The band’s acoustic based singer/songwriter influence comes from the canyon-rock renaissance of the late nineties and the emergence of Beachwood Sparks and their eponymous album released in 2000. It was then that the boys dropped their Green Day and Weezer covers and headed for the cosmic cowboy highway.

Nothing Is Wrong is the album that firmly establishes the band as lords of a kingdom they should rule over for the next several years. Few in the game have mastered the formula of mid-tempo, acoustic based, mostly guitar with a piano and a pedal steel thrown in for good measure, songs with angelic sibling harmonies thrown in to sweeten the pot.
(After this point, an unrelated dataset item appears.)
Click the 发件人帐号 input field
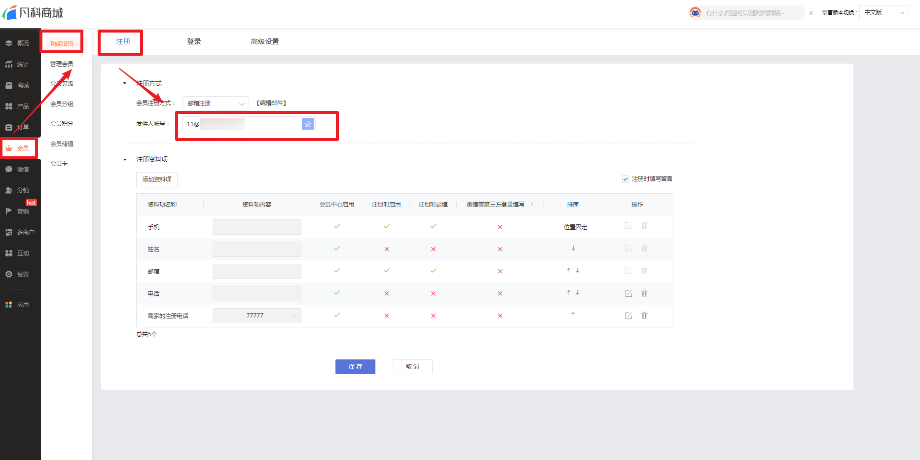 click(x=242, y=124)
Taylor Goldsmith’s lead vocals sounds eerily like Gram Parsons at times, and the organ in just the right spots, make you think of “The Band” in their “Basement Tapes” days.

The album opens with “Time Spent In Los Angeles”, a song that sounds a bit like” Mudcrutch” Tom Petty on Quaaludes, and features the unique voice of Taylor Goldsmith, a clear soulful croon that soars a bit over an ocean of organ playing at times and sparse brush drumming at other times. Taylor also uses his vocals in fine fashion with his night job with canyon/psych rock super group Middle Brother featuring Taylor along with members of Deer Tick and Delta Spirit.

We get into Neil Young and Crazy Horse territory with the second cut on the album, “If I Wanted Someone” The beauty of this song is that just as the song seems to be reeling out of control in fuzz- guitar frenzy, the band reels in the proceedings with some delicate ivory tickling and a vocal finish. I closed my eyes in the middle and thought I was listening to Harvest.

My Way back home is a six minute mini-epic that is a downright James Taylor ballad that shows off their singer/songwriter side. Their method of songwriting pays dividends on this song as they use a typewriter when writing their songs instead of a computer to make sure the words that are put down on paper are deliberate and precise.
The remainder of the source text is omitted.